Les textes ou les déclarations d'officiels abondent, dans lesquels l'entité hostile, le danger grave ne sont pas nommés, ou pire encore, sont tout simplement oubliés - même en présence de menaces patentes et avérées. Or, nommer est crucial, car l'anonymat empêche de fait de poser un diagnostic.

(...)

Telle qu'elle s'exerce entre hommes, groupes ou nations, la violence n'est pas une fatalité météorologique, comme la grêle ou la tempête. La violence n'est rien d'abstrait, ni d'innocent. Elle n'est jamais le fait de fantômes ou d'ectoplasmes, mais d'individus de chair et de sang. Quand il y a violence interhumaine, cela signifie qu'il y a des individus violents, adoptant un comportement brutal, cruel, homicide, exterminateur, voire génocidaire.

"La violence" est une formule de neutralisation médiatique, relevant de ce que la sociologie nomme "stratégie d'évitement". Quand un journal écrit : "la violence a encore frappé le collège X", ou "la violence règne dans la cité Y", c'est pour éviter de désigner les auteurs de la violence - au pire, elle dit "les jeunes" -, pour éluder tout fait concret. Quand les médias parlent de "violence", c'est pour ne pas dire crûment les choses. Dire "violence" évite de parler de ce qui fâche. C'est un échappatoire commode devant le réel, un repli volontaire au royaume des abstractions prudentes.

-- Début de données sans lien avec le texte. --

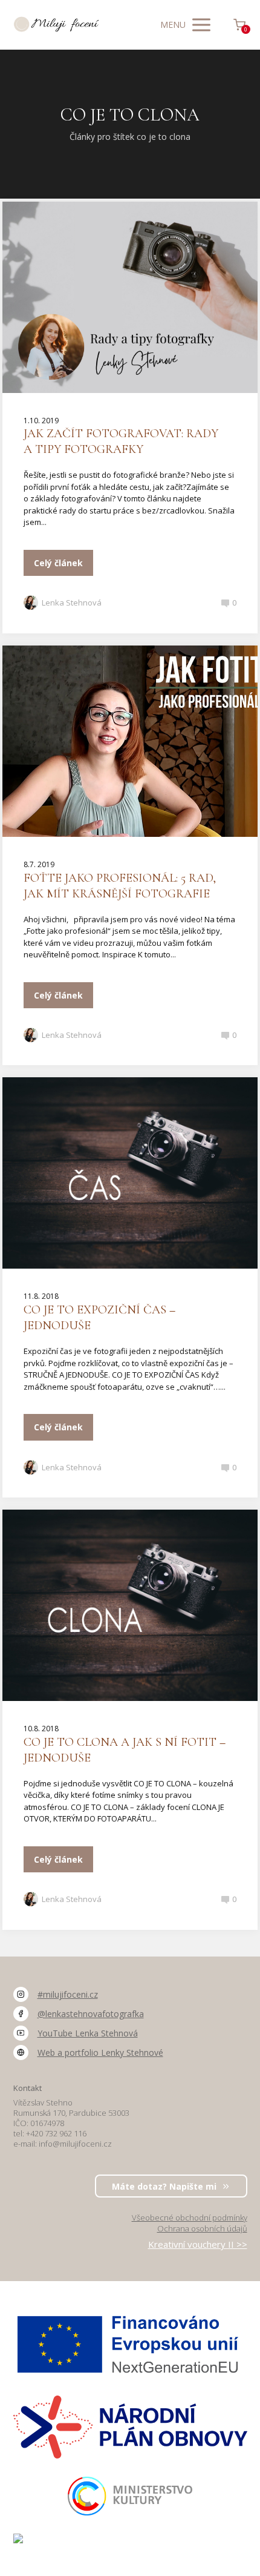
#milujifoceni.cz (67, 1994)
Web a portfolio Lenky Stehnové (100, 2052)
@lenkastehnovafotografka (90, 2014)
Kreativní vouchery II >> (197, 2244)
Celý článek (58, 563)
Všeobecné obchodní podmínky (189, 2217)
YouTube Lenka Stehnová (87, 2033)
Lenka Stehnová (72, 602)
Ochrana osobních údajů (202, 2228)
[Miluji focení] (56, 25)
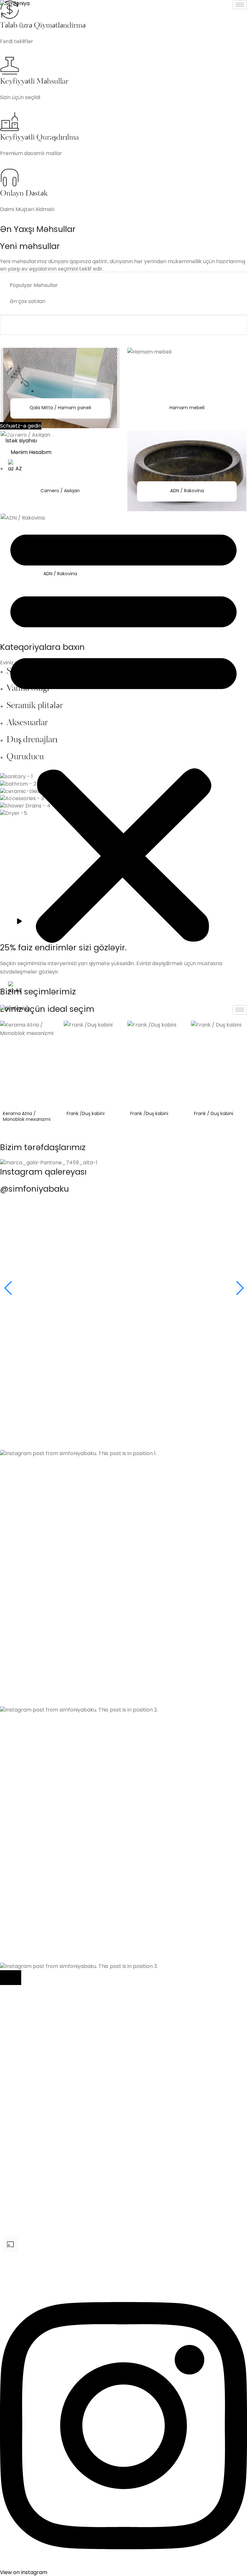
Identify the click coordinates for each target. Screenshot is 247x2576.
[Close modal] (10, 1977)
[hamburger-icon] (240, 4)
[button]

Une telle pratique porte un nom : le "politiquement correct" insidieux poison, inodore et sans saveur, analogue au monoxyde de carbone dégagé par un poêle déréglé - comme tel, indécelable sans effort conscient. Tous deux engourdissent, font somnoler et perdre sa vigilance, tout en déconnectant les défenses naturelles ; enfin, ils tuent - dans notre cas, ils mettent en position d'être tué, par incapacité à pré-voir, à détecter à temps.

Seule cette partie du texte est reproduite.